Illustration: Marie Laliberté/Le Verbe

La repentance d'Ulric Riverin

«Waseskun» est un mot de la nation crie désignant le moment spécifique où, après une tempête, les nuages se dissipent et font place de nouveau au ciel bleu et aux premiers rayons de soleil», explique Ulric Riverin. Sur scène, guitare à la main, c’est ainsi qu’il introduit une composition inspirée de son histoire. Alors que sa conscience est assombrie depuis longtemps par la haine et la culpabilité, c’est à la cour, devant une juge, que le calme se fait. Ulric nous raconte ce qui le pousse à assumer une inconduite sexuelle, au moment où il s’apprête à en être acquitté, mais, surtout, comment la vérité le rend libre de regarder le ciel à nouveau.

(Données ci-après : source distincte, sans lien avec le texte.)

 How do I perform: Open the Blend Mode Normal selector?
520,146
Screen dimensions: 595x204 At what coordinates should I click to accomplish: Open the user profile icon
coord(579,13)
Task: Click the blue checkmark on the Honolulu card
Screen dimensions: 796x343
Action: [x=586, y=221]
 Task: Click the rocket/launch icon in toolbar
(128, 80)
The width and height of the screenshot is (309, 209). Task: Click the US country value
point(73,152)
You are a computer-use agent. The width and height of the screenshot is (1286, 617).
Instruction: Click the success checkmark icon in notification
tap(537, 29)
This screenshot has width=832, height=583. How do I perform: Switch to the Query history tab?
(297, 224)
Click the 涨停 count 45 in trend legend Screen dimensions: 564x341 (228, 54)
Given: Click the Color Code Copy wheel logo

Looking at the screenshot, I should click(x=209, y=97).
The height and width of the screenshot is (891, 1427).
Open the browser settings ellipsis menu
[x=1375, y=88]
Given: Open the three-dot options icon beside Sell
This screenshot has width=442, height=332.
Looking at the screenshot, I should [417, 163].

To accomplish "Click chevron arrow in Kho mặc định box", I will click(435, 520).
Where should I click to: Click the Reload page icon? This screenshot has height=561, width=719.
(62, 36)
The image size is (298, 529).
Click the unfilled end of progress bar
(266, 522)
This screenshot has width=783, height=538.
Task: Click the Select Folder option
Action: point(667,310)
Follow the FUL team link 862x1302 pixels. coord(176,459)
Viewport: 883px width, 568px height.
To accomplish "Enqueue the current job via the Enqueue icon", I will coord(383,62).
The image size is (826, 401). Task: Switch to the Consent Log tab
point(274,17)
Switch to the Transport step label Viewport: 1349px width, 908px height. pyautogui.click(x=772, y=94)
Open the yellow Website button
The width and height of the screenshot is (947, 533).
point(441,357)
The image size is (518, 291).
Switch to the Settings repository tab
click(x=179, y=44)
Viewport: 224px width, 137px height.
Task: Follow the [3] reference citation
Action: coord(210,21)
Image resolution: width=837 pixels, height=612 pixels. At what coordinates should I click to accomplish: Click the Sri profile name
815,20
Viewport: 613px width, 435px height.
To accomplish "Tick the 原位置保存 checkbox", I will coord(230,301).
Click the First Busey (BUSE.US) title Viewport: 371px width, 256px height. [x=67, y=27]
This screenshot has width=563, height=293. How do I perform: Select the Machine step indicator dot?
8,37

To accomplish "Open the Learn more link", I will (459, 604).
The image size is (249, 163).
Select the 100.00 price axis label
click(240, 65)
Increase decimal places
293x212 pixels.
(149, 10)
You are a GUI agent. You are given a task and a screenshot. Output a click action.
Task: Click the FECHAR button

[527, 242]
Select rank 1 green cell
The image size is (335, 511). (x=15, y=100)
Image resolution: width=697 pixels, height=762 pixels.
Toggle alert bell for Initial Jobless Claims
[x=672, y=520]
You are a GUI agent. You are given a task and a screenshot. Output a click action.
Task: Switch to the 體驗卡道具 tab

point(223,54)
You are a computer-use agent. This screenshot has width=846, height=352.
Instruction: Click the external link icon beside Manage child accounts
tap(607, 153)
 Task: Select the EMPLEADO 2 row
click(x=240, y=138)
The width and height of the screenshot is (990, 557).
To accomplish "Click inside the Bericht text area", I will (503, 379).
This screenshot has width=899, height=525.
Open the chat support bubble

Au Cabaret de la seconde chance — un spectacle conçu pour sensibiliser le public aux enjeux de la réinsertion sociale des personnes judiciarisées —, Ulric déroge au programme bien minuté en improvisant une apologie de sa foi en un Dieu sauveur devant un auditoire ébahi. C’est pourtant de là que provient le repentir de l’ancien criminel. Comment pouvait-il ne pas en parler? Dans nos échanges, il y revient sans cesse.

Accompagné d’Édith, sa fiancée, qui l’accueille tel quel avec son parcours atypique, et de son vieil ami Clermont, qui, à l’image d’un père adoptif, le suit fidèlement à travers tous ses procès, Ulric ne cache pas ses larmes. Des larmes de douleur, puisque son passé n’est pas des plus roses; des larmes de reconnaissance, vu les multiples guérisons expérimentées.

«J’ai vécu des traumas. J’ai été agressé sexuellement. J’ai vu mon père battre ma mère. Mon père me battait. Ça buvait. J’aurais voulu être le garçon de Clermont. Il s’amusait dehors avec son fils dans la neige. Mon père ne faisait jamais ça avec moi», témoigne Ulric.

Autant de sévices ne laissent pas indemne. Pour engourdir le mal, le jeune Innu inhale des vapeurs d’essence dès l’âge de 12 ans. Il enchaine les partys et les relations, durant de longues années. Mais, en décembre 2017, c’est le point de bascule: âgé de 48 ans, il commet une infraction criminelle qui lui fera prendre conscience que cette vie décadente doit cesser. Lors d’une soirée bien arrosée, il a une relation sexuelle avec une jeune fille, une mineure.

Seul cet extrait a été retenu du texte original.